Pero esto no fue todo. El repaso de la administración del país y de la Provincia de Entre Ríos muestra a un hombre ordenado, meticuloso en el manejo de los asuntos públicos y privados; un hombre que, como decía al principio, trabajó incansablemente para que la enseñanza pública llegara a los argentinos, para que el pueblo estuviera a la altura del país que nacía, para que la dirigencia de ese país contara con la formación profesional y espiritual que hiciera a esos nuevos hombres abanderados de la virtud y del progreso, para que surgieran de las filas de aquel Colegio del Uruguay -tal como lo anticipara Sarmiento- tres Presidentes Argentinos, uno del Paraguay, decenas de hombres cuyas actuaciones en el terreno de la educación, de la ciencia, de la función pública, de la carrera militar, en definitiva del estudio y del trabajo con que se hace fuerte una nación, la llevaran adelante. Al decir de uno de ellos, el Dr. Antonio Sagarna: "La fundación del Colegio Nacional del Uruguay es el hermoso prefacio de la gran obra emprendida y realizada bajo la inspiración y personal dirección del General Urquiza; y los prefacios -dice Comte- son el esbozo o la síntesis anticipada de la obra, El caudillo genial, profundo cateador de la veta de nuestro estado anárquico, despótico para cimentar la Nación que él organizó, para afianzar su provenir "en paz, trabajo y libertad", encendió la gran antorcha e instituyó esta gran escuela de la Democracia, realizando aquel sencillo y profundo pensamiento de un senador yankee: "Haced pasar por la escuela el sufragio si quereis república, libertad práctica y progreso.""

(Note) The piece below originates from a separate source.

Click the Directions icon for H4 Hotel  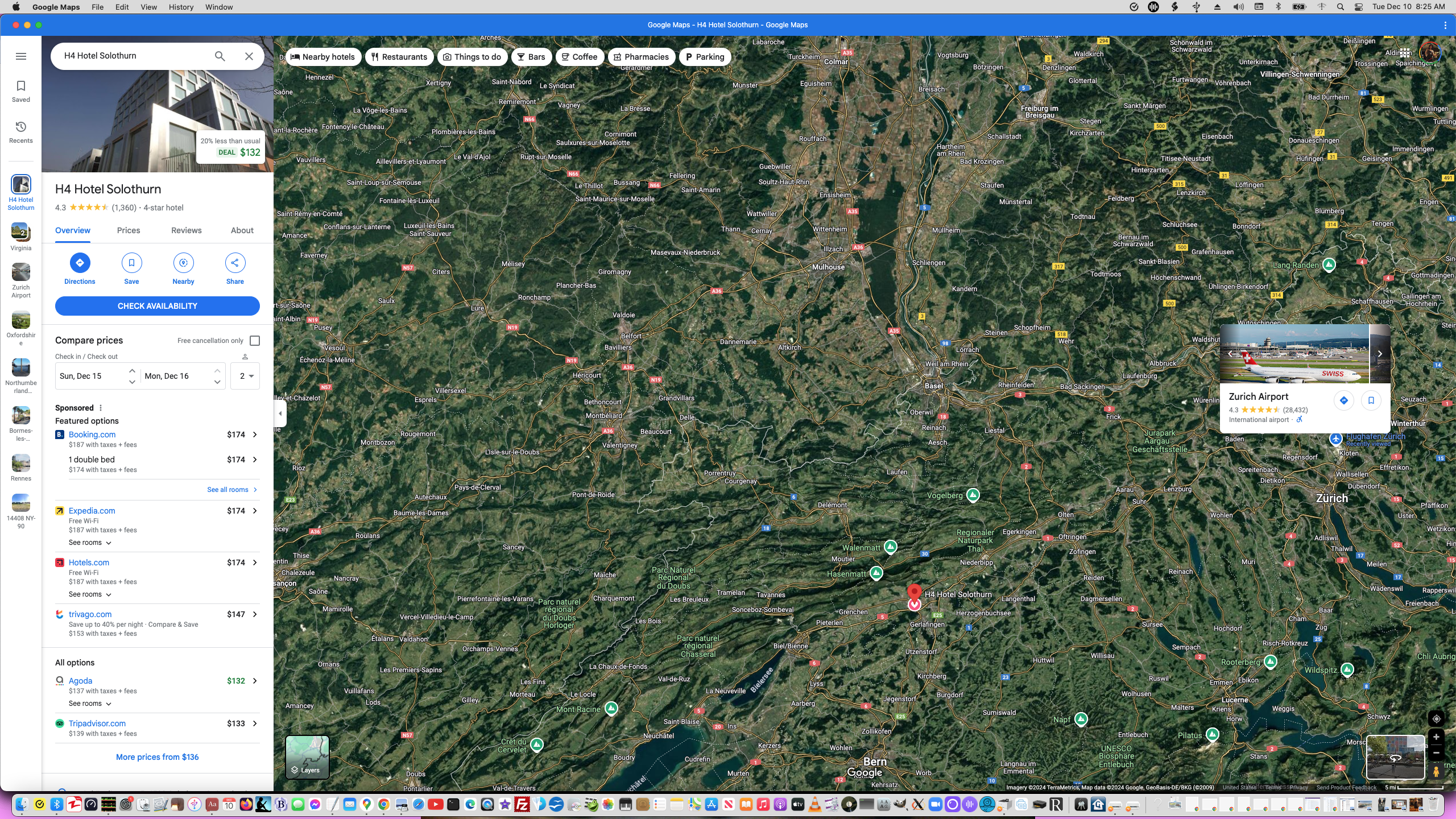[80, 263]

Y vaya si tuvo éxito Urquiza!, aquel país que burilaron sus manos y fuera pulido y dado el brillo final por el Congreso que se reuniera en el Cabildo de Santa Fe, creció para el asombro del mundo por el sendero de la libertad que el prócer trazara desde la plaza de Concepción del Uruguay el 1 de mayo de 1851 y pusiera definitivamente en marcha el 3 de febrero que hoy recordamos. Creció para sus hijos y para los hijos de otros suelos que llegaron portando la educación en el trabajo que reclamaba el ilustre tucumano autor de las Bases y Puntos de Partida para la Organización de la República. Creció aceptando las distintas ideas, los distintos credos, creció en el debate, y en las diferencias de sus hombres, no pocas veces dirimidas por las armas, creció llevándose la vida de su Organizador para hacerlo más grande aún por su entrega sin retaceos a la obra imponente que se viera concretada en sus primeros pasos en el Palomar de Caseros, cuando, como he dicho al comenzar estas palabras, comenzó a caminar libre.

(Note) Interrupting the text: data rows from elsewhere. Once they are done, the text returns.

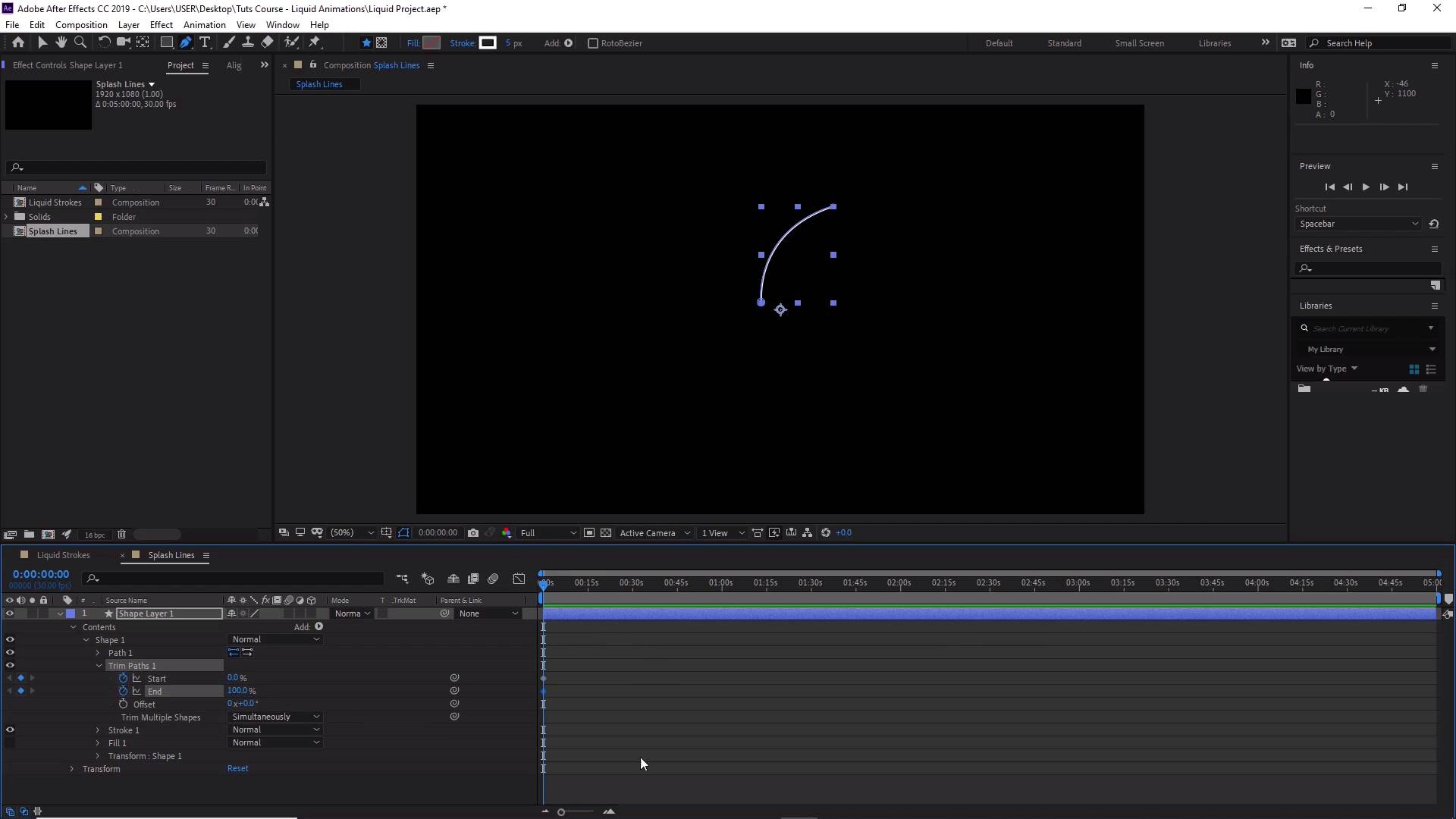Enable the RotoBezier checkbox
The height and width of the screenshot is (819, 1456).
point(593,43)
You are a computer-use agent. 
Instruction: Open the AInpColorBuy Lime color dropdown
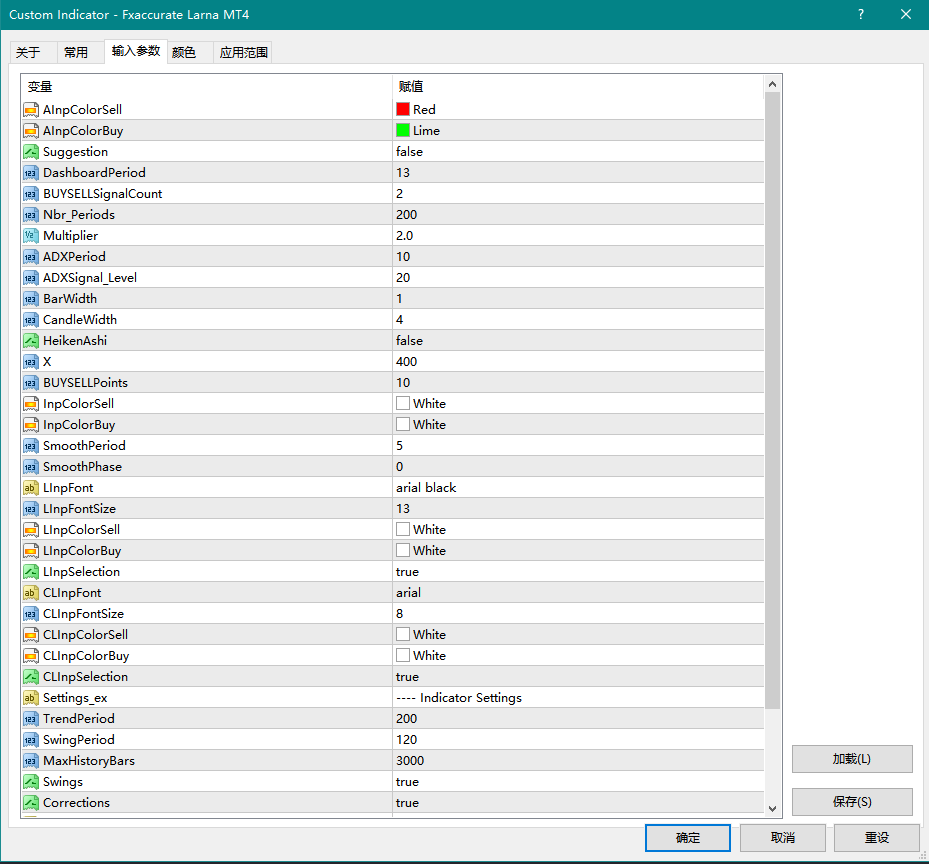[426, 131]
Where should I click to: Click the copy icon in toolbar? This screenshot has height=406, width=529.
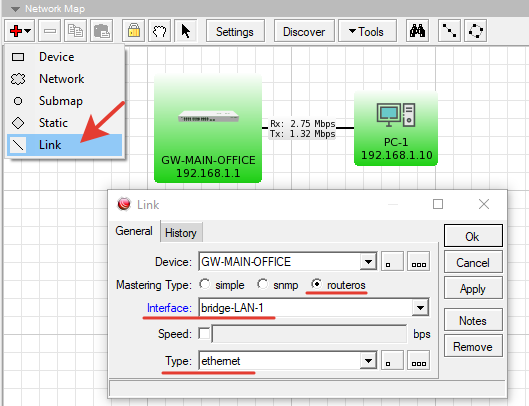click(x=75, y=31)
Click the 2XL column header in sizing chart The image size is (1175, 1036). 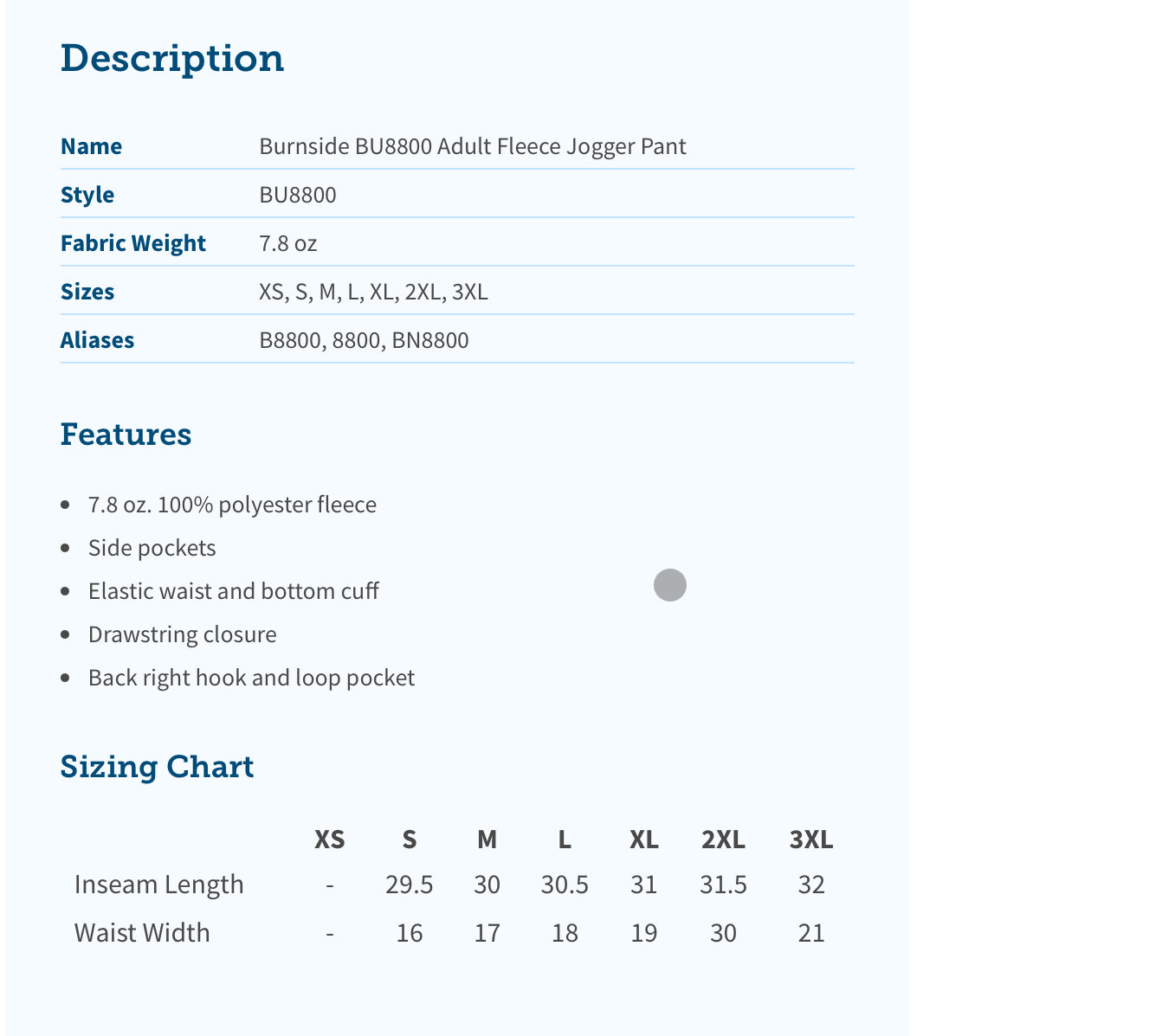(723, 840)
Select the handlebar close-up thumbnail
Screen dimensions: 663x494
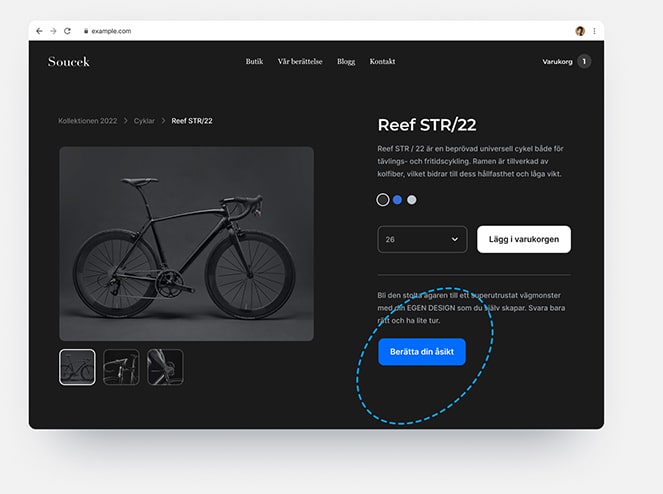(x=121, y=367)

Ciento cincuenta y tres años después de aquel día, la Constitución Nacional sigue estando en el horizonte de los argentinos, con cambios, adaptaciones, interpretaciones, con lamentables violaciones que seguimos pagando, la obra de Urquiza y Alberdi está allí.

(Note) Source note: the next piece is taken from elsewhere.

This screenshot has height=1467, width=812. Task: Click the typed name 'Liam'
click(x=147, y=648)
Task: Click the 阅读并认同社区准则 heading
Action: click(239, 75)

La tarea de hoy es trabajar para que la ruta hacia el horizonte de la Constitución sea recorrida día a día como algo dinámico, hacia el crecimiento permanente que emprendió Urquiza en Caseros.
No deberíamos olvidar aquella recomendación a sus soldados: "...si la victoria es ingrata con alguno de vosotros, buscad a su general en el campo de batalla...". El General está en el campo de batalla todos los días, está en cada obra, en cada escuela que se funda en su provincia, está en los descendientes de aquellos inmigrantes que siguen trabajando en la Colonia San José y sus alrededores, está allí donde el espíritu empresario arriesga cada día para trabajar por la grandeza del país, está en el sable portador de la paz, custodio de la libertad y la igualdad, que después de tantos años descansa en Paraná para orgullo de los entrerrianos, está finalmente en el bronce de la patria tan merecido, donde su espada junto a la de San Martín, se cruzan hermanadas cada 3 de febrero para indicar el camino que conduce a la grandeza de la Patria.